Wednesday, October 20, 2010
This might be some kind of blasphemy, but I don't really like turkey unless it's been deep fried whole. I have to admit though, at a friend's cabin this past Thanksgiving--- it's mid-October on a Monday in Canada, as opposed to the upcoming last Thursday of November down south---, we tried leftovers from a gobbler that he'd roasted on a charcoal barbecue that was succulent, flavourful, smoky and so tender as to almost not need chewing. It was scrumptious, but the rest of my family is vegetarian and I have no interest in standing over a hibachi for five hours slowly tempering the flames to avoid blackening the bird. So, for those of us with smaller appetites, here's a recipe for roasted fowl (chicken, quail, cornish hen or pheasant will all do just fine.)

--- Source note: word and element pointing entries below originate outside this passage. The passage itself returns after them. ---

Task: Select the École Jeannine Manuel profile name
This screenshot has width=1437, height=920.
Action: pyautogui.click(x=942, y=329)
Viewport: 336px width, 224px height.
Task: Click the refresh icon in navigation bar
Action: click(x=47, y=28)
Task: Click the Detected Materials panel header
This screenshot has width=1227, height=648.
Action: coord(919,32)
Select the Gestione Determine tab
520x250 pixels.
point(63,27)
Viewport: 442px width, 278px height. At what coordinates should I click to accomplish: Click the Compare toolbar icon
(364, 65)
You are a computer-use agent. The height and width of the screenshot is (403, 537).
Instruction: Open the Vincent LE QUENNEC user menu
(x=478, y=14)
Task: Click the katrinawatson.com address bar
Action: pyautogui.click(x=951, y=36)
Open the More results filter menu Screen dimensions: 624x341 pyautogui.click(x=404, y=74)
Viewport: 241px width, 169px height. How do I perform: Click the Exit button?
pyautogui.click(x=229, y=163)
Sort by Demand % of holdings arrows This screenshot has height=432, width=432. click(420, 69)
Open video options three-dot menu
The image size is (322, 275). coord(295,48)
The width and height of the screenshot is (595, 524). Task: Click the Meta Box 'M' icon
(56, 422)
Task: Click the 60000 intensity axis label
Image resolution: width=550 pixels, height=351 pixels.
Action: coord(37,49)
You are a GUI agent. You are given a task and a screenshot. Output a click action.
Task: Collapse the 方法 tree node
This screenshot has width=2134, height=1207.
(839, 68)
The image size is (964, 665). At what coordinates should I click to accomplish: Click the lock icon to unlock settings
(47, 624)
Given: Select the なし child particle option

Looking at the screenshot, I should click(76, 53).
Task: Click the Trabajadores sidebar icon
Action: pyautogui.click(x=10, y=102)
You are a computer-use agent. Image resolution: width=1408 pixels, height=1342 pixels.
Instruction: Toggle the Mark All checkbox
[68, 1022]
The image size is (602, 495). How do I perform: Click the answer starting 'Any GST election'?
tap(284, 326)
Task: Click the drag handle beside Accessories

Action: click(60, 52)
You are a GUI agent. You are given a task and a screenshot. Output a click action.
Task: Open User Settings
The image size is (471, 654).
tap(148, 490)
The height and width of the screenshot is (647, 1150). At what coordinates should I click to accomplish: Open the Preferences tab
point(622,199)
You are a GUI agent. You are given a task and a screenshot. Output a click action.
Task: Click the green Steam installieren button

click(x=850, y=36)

Herb encrusted Roast Bird(s) with autumn vegetables
All measurements are for a whole roaster chicken, adjust accordingly. You'll also need twine or skewers.
For the rub
3 sprigs rosemary, stemmed and finely chopped
2 tbsp coriander seeds, cracked (put them under a tea towel and smash them with something blunt)
1 tbsp mustard seeds
1/2 tsp paprika
1 tbsp dried thyme
1 tsp dried parsley
1tbsp olive oil
For the veggies
2C pearl onions, peeled and halved
2 bunches baby carrots, cleaned and sliced lengthwise
2C new red potatoes, quartered
1tbsp olive oil
Take your bird out of the fridge and let it sit on a plate to adjust to room temperature. Put a bowl of soapy water in your sink for later. Preheat your oven to 425 degrees.
In a roasting pan, coat your vegetables in a tablespoon of olive oil, salt and pepper generously and toss everything together. Mix all of the herbs and spices for the rub in a bowl and set aside. Pour the olive oil directly onto your bird, or into your palms, and rub thoroughly on the skin and underneath directly onto the flesh of the bird. In the soapy water, wash and dry your hands.
Salt and Pepper the bird. Now rub all of the spice mixture into the bird until it is completely coated above and beneath the skin. Tie the bird's legs tightly together and skewer its wings into the body, or alternatively, twine the whole bird. (I try and avoid doing this because the twine tends to tears the crispy skin after its removed, and make the bird look like it's been cooked in a waffle iron.) Now place your bird into a well of vegetables in the middle of the roasting pan and put it in the oven for 20 to 75 minutes, depending on the size and variety of fowl you've used. Some indicators: it should be golden brown and crunchy on the outside. You can take the bird out after twenty minutes to stir the veggies and check the temperature with a thermometer to gauge your its progress.
Also, here's a link to cooking time chart
Enjoy your fowl and be thankful for all the good eating, it's always a privilege.